SOURCE DOCUMENT -
○ ○ ○ ○

Wednesday, June 25, 2008

Orthodoxy

I just finished listening to G.K. Chesterton's Orthodoxy (via LibriVox). It is part of a project to work my way through the Bannockburn reading list.
Anyway, it is a book with amazing application. Several points struck me as I listened to it. I used an online version to read back through some that were especially striking. Near the end, Chesterton makes a comment that I have been saying for some time now.
Science knows nothing whatever about pre-historic man; for the excellent reason that he is pre-historic. A few professors choose to conjecture that such things as human sacrifice were once innocent and general and that they gradually dwindled; but there is no direct evidence of it, and the small amount of indirect evidence is very much the other way. In the earliest legends we have, such as the tales of Isaac and of Iphigenia, human sacrifice is not introduced as something old, but rather as something new; as a strange and frightful exception darkly demanded by the gods. History says nothing; and legends all say that the earth was kinder in its earliest time. There is no tradition of progress; but the whole human race has a tradition of the Fall. Amusingly enough, indeed, the very dissemination of this idea is used against its authenticity. Learned men literally say that this pre-historic calamity cannot be true because every race of mankind remembers it. I cannot keep pace with these paradoxes.

○ ○ ○ ○

INFORMATION PROVIDED -
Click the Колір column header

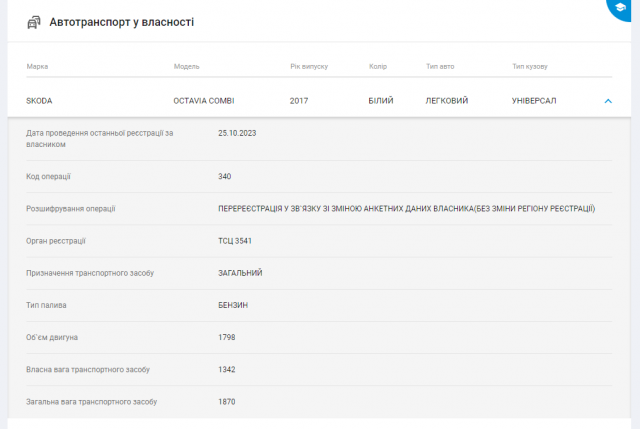pyautogui.click(x=378, y=66)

○ ○ ○ ○

WHAT IS ASKED -
**a.** In the blog post on Chesterton's Orthodoxy, rewrite the part that opens with the words containing "Wednesday, June 25, 2008" and closes with "Bannockburn reading list.", substituting "Heretics" for "Orthodoxy".
**b.** Translate this sentence from the blog post on Chesterton's Orthodoxy into Spanish: "There is no tradition of progress; but the whole human race has a tradition of the Fall."

SOLUTIONS TO THE EXERCISE -
**a.**
Wednesday, June 25, 2008

Heretics

I just finished listening to G.K. Chesterton's Heretics (via LibriVox). It is part of a project to work my way through the Bannockburn reading list.

**b.** No existe ninguna tradición de progreso; pero toda la raza humana tiene una tradición de la Caída.